Questions on the material>
**A.** What section headings does the text on lentils contain?
**B.** Could you continue the text on lentils from its last sentence?

Selected passage>

Regulates Blood Sugar

If you are one of the millions of Americans suffering from type 2 diabetes, you need to start eating lentils. Legumes high in soluble fiber like lentils help stabilize blood sugar by lowering plasma glucose and insulin. Lentils are also low on the glycemic index, which means they digest slowly without causing blood sugar to spike. So eat a cup of lentils (or other legumes) a day to lower hemoglobin A1C levels.

Facilitates Weight Loss

An age-old question for vegetarians is “how do I get full without gorging on starches?” Veggie-heavy cuisines, like Indian, choose lentils to do the trick. A 1 cup serving contains just 230 calories. That same portion also has 63% of your daily fiber and high amount of protein, both of which keep you feeling full for longer. So eat a flavorful dish of lentils if you want to feel full and maintain portion control.

Digestive Aid

Fiber is a non-digestible component of plant food that keeps your digestive system moving.  Doctors suggest your diet consist of 40% high fiber foods to stay regular and avoid constipation. Fiber also keeps toxins moving out of your system and ferments healthy bacteria. As a high fiber food, one serving of lentils will put you in the ideal fiber range.

Lowers Risk of Coronary Heart Disease

High fiber foods are an important weapon in the fight against heart disease. A study in the Archives of Internal Medicine found that adults who ate a high fiber diet had 12% less risk of coronary heart disease and 11% less cardiovascular disease. Lentils also contain high levels of folate and magnesium, both of which improve blood flow through arteries and benefit the heart.

Collected material>

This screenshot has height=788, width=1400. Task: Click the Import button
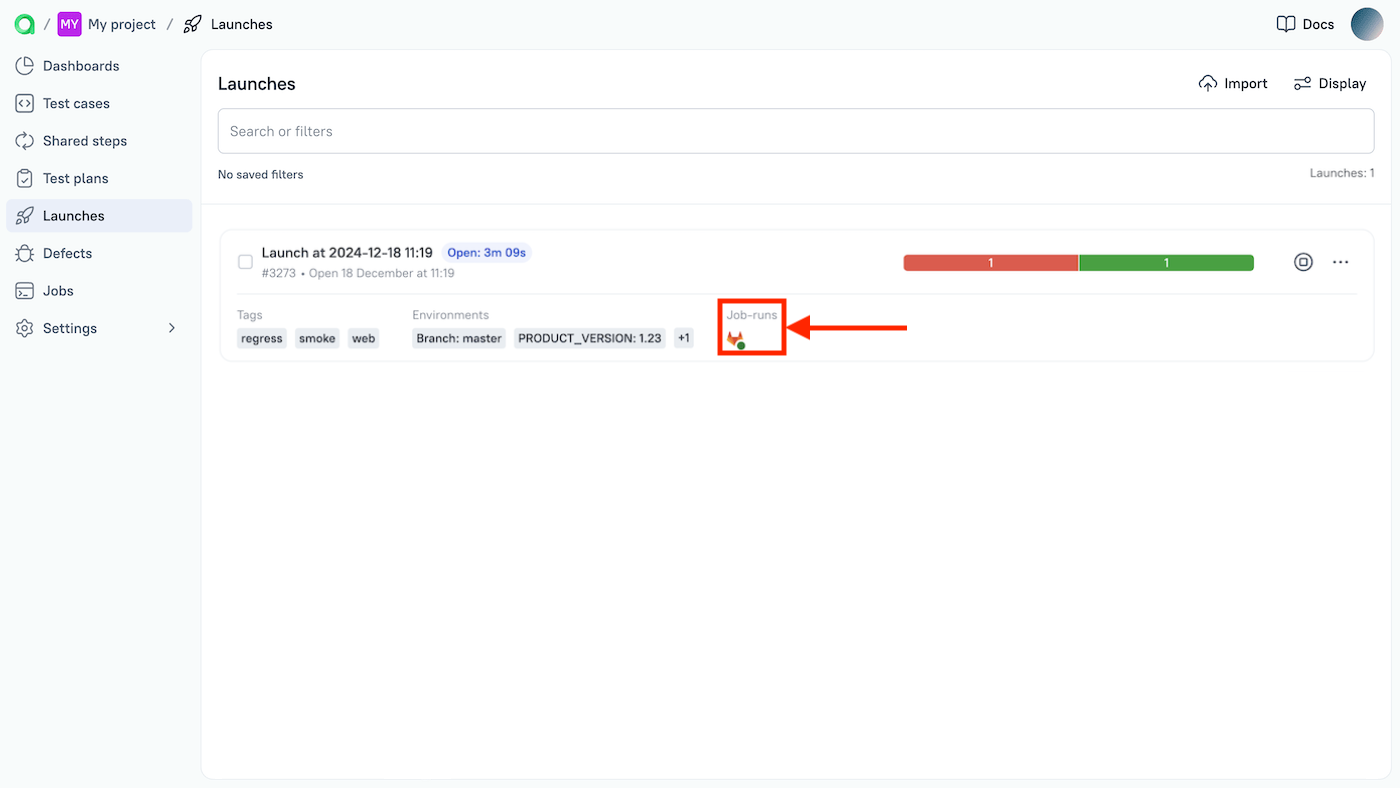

Your responses>
**A.**
Regulates Blood Sugar
Facilitates Weight Loss
Digestive Aid
Lowers Risk of Coronary Heart Disease

**B.**
Supports Brain Health

No food contains more folate than lentils, which deliver 90% of your daily requirement in just one serving. That’s a really good thing. Folate is a complex B vitamin that is a key nutrient in human health. Folate deficiency can lead to birth defects and blood disorders. Meanwhile, folate supports production of neurotransmitters that boost nervous system function.

Healthy Cardiovascular System

Folate-rich lentils also deliver great support to your cardiovascular system. Folate acts as a deterrent to homocysteine (Hcy), a non-protein amino acid that is correlated with blood clots, heart attacks and strokes. In recent years a wide array of studies found that folate decreases Hcy levels, leading to a reduced incidence of stroke.

Energy Boost

Lentils pack a 1-2 punch of iron and copper, both of which are essential in energy production. Iron requires copper to mend with red blood cells and prevent anemia. Copper also helps transfer energy from carbs inside of cells. The fiber in copper also gives slow-burning energy that keeps you full and fueled up for longer.

Women’s Health

When you think of iron-rich foods, a big juicy red steak is probably the first thing that comes to mind. While red meat definitely leads the way in iron, lentils don’t lag far behind. They contain nearly 50% of your daily iron requirement. That’s a good thing because iron deficiency is the biggest nutrient-related condition in the world. Women need iron to maintain menstrual health and have healthy pregnancy. Therefore, they require more iron in their diet than men, with pregnant and lactating women requiring as much as 27mg per day.

Attack Free Radicals

Free radicals are uncharged molecules that can start a chain reaction. Therefore, they high levels of free radicals are associated with numerous  diseases. Manganese is a co-factor in the formation of an antioxidant enzyme called manganese superoxide dismutase. This antioxidant is linked to lowered levels of free radicals, decreasing your risk for various cancers.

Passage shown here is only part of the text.